A team of researchers from the Perelman School of Medicine at the University of Pennsylvania, led by Greek Dr. Constantinos Koumenis, has recently discovered a way to make cancer cells produce high amounts of protein so they die.
The press release issued by the University of Pennsylvania explains that, ”for years, researchers have been trying to target a gene called MYC that is known to drive tumor growth in multiple cancer types when it is mutated or over-expressed, but hitting that target successfully has proven difficult”.
The breakthrough made by Koumenis’ team, is that when a protein called ATF4 is blocked, it can cause cancer cells to produce high amounts of protein and die.
“What we’ve learned is that we need to go further downstream to block tumor growth in a way that cancer cells can’t easily escape, and our study identifies the target to do just that,” Koumenis noted on the University’s press release.

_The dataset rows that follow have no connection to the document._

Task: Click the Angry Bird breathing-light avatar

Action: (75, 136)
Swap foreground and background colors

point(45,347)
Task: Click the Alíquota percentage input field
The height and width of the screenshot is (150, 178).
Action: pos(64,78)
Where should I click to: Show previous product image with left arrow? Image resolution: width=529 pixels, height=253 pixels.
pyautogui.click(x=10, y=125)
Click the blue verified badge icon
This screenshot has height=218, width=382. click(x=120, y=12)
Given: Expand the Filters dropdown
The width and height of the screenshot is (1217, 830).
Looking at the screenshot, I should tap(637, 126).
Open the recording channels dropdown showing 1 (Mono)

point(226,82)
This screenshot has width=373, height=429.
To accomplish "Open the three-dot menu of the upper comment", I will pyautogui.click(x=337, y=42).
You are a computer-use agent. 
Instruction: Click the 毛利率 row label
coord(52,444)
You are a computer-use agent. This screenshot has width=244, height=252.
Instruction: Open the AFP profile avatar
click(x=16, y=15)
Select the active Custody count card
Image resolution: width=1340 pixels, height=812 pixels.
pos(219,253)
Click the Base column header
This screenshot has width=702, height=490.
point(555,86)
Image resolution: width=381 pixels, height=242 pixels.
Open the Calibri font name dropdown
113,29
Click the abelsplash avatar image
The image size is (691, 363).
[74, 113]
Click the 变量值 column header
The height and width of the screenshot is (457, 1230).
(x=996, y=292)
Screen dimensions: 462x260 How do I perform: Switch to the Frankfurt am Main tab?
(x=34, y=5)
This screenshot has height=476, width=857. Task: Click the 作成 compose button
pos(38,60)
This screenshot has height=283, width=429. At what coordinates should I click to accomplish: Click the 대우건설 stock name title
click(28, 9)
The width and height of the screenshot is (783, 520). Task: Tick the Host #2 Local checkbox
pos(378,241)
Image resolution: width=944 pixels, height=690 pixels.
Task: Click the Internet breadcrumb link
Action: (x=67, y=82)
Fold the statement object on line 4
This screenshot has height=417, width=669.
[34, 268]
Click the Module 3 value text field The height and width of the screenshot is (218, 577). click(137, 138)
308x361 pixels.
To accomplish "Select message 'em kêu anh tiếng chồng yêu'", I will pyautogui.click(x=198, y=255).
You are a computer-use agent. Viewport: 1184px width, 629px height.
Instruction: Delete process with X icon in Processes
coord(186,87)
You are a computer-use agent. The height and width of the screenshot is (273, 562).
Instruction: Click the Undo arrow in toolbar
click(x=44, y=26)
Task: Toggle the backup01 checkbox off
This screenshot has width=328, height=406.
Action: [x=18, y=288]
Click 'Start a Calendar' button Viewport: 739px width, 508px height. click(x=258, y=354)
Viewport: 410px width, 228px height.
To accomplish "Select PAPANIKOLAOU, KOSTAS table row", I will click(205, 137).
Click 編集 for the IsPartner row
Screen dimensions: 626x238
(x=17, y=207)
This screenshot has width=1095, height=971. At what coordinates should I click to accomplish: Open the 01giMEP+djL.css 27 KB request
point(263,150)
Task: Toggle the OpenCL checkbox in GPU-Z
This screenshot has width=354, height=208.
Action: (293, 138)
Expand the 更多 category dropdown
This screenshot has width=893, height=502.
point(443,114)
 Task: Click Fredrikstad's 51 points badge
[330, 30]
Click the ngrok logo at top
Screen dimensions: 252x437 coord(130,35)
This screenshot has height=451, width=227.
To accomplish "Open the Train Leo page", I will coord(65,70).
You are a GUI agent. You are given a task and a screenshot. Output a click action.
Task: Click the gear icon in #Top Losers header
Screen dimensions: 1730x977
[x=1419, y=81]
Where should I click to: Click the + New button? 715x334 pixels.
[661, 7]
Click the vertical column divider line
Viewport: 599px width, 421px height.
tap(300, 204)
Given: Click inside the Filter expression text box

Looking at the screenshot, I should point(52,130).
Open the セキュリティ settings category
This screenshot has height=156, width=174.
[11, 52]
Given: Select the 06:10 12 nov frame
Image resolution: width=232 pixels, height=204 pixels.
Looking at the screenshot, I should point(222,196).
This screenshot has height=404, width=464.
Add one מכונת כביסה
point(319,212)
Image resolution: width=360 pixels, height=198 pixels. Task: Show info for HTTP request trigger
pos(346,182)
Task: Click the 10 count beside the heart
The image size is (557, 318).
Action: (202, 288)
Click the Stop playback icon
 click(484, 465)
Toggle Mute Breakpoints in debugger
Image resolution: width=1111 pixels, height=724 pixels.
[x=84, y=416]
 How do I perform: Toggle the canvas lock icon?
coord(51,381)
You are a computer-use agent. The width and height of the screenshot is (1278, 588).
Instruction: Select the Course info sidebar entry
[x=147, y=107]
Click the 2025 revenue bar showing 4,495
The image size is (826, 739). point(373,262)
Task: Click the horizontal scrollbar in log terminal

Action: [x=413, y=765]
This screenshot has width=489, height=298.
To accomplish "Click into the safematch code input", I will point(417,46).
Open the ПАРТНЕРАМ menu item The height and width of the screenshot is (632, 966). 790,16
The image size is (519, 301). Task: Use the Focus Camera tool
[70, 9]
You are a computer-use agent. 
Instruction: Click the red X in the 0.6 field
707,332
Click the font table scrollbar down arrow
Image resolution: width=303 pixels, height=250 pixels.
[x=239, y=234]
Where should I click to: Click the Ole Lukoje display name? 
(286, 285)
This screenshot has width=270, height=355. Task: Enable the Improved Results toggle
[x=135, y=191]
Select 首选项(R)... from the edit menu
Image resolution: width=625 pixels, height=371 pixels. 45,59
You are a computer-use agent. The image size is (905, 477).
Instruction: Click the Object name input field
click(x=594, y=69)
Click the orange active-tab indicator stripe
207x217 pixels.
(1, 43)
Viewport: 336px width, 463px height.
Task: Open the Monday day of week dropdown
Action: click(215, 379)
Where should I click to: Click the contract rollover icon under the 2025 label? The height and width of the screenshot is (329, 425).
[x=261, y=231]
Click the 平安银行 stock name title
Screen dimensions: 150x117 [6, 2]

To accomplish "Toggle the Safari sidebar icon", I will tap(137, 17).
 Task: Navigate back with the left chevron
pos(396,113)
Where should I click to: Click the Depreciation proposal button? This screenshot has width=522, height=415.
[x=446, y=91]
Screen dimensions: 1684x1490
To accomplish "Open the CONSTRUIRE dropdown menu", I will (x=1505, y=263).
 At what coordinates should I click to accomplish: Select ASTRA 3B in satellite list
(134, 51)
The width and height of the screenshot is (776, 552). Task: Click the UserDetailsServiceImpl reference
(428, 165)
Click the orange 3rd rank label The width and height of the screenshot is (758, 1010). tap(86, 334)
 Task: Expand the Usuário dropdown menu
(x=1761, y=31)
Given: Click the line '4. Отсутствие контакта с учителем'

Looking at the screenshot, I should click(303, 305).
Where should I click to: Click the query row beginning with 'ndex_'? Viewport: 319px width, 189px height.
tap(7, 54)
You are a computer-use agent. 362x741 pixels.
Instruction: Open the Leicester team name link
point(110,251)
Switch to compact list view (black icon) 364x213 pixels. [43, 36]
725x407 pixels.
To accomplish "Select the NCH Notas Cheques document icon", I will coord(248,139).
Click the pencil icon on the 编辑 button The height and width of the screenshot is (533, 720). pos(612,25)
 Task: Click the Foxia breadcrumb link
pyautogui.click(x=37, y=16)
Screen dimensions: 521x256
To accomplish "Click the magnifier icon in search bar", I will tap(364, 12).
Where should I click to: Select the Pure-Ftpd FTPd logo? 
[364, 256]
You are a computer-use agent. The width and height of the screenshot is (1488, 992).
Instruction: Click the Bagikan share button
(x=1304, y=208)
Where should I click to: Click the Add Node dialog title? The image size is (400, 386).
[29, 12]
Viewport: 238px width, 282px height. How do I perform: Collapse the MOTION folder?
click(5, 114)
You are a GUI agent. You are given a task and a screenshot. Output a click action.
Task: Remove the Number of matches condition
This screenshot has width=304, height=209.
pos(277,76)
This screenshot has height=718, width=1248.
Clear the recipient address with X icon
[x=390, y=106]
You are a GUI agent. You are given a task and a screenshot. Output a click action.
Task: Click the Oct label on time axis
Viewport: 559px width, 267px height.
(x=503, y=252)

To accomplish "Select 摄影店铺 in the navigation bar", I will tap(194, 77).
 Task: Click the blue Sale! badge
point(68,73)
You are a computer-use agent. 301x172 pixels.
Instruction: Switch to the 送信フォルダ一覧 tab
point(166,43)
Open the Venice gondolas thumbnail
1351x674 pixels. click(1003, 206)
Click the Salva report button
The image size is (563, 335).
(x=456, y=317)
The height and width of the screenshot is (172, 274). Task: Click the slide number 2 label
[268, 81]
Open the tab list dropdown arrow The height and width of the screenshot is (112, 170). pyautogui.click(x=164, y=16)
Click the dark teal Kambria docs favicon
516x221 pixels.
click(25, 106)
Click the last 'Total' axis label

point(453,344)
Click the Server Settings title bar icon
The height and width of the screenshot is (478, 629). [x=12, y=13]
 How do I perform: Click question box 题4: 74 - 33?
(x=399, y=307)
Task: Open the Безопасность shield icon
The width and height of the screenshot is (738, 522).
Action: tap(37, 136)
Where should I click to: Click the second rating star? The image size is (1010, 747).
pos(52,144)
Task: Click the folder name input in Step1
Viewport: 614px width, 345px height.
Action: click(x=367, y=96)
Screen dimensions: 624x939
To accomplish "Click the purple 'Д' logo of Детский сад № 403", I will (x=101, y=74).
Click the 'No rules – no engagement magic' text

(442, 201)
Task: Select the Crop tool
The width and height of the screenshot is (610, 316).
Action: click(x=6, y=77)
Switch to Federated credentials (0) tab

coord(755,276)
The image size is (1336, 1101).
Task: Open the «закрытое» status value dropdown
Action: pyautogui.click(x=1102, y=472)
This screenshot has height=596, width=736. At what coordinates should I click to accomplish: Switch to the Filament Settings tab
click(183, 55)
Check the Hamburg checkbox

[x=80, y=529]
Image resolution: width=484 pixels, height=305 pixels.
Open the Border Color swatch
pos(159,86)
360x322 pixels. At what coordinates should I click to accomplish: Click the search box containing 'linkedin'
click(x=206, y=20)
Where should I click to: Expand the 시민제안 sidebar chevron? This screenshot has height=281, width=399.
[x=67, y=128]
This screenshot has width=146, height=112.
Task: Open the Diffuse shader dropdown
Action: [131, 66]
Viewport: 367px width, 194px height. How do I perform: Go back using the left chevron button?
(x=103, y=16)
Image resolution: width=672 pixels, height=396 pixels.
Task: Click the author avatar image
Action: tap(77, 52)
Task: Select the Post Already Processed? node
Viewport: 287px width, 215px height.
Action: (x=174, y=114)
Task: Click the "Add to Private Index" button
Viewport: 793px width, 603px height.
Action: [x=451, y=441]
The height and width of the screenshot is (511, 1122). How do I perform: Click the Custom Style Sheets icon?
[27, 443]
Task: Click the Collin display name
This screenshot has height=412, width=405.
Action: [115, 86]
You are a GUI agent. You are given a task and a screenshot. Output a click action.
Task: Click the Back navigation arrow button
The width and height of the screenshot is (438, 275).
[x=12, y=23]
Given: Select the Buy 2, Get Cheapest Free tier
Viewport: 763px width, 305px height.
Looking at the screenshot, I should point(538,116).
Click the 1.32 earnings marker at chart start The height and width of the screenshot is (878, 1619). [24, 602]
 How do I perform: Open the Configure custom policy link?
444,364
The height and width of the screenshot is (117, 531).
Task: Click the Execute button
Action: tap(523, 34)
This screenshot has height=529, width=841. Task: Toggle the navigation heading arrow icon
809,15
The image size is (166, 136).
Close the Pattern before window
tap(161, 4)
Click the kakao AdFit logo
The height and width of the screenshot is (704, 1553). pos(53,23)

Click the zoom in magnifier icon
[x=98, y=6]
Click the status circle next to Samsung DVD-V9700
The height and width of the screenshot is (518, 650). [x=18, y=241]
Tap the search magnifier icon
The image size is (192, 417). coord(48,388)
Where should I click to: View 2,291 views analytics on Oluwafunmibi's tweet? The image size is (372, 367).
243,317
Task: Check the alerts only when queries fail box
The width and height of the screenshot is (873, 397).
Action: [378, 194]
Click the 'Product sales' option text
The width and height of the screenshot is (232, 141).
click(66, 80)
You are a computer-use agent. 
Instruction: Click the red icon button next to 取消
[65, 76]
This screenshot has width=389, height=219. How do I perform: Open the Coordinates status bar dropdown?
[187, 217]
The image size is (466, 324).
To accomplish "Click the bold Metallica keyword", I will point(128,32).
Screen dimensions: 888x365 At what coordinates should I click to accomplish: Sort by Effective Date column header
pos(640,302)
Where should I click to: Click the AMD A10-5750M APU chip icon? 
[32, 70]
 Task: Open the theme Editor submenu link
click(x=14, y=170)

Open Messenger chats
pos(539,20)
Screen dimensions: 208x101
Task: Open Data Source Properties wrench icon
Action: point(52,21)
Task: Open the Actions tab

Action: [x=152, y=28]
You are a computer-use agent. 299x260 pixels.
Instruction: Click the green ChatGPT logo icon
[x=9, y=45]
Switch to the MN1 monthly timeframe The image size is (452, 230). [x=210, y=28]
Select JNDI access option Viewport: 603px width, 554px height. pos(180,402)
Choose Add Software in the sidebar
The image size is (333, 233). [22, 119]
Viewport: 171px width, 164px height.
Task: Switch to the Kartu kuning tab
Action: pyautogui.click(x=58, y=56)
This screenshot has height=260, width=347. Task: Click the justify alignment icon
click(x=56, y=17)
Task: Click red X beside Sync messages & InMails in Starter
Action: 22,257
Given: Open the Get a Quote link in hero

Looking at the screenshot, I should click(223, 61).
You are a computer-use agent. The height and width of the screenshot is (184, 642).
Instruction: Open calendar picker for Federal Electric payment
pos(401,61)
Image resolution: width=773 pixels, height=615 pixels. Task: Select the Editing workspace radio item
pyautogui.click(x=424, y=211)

Koumenis is the co-senior author on this study along with Davide Ruggero, PhD.
The researchers say that future studies will also focus on continuing to investigate why ATF4 protein works the way it does, which may help their understanding of whether there are other potential targets in the chain.
Koumenis is the Richard Chamberlain Professor of Radiation Oncology and vice chair and research division director of Radiation Oncology in the University of Pennsylvania.
Among the members of his team, who are co-authors of this study, are another two Greeks, Ioannis I. Verginadis and Nektaria Maria Leli.